---------- Working data ----------

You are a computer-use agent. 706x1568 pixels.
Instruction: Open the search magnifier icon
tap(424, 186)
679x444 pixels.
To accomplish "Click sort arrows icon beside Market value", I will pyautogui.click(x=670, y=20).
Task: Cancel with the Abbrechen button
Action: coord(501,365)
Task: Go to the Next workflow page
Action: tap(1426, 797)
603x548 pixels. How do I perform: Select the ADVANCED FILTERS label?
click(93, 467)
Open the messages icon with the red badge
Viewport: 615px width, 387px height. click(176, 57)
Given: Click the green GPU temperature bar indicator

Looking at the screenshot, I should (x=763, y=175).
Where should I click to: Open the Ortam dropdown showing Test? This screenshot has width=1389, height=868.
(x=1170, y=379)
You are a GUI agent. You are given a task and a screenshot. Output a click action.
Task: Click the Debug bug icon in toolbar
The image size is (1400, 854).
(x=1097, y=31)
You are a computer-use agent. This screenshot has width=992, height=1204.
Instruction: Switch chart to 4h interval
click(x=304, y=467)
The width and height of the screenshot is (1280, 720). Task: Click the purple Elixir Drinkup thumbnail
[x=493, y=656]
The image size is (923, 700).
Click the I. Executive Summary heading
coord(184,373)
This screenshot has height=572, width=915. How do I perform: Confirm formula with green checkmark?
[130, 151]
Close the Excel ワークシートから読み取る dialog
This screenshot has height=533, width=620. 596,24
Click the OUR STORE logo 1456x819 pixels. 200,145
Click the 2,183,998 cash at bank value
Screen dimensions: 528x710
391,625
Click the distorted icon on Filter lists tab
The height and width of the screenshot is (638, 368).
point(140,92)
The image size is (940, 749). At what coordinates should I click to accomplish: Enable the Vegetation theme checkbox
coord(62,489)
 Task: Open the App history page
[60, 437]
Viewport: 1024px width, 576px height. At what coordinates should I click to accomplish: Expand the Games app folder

----------

Read through the lines above and collect those that contain the string "agent".

#### [Result for this exercise]
You are a computer-use agent. 706x1568 pixels.
You are a GUI agent. You are given a task and a screenshot. Output a click action.
You are a computer-use agent. This screenshot has width=992, height=1204.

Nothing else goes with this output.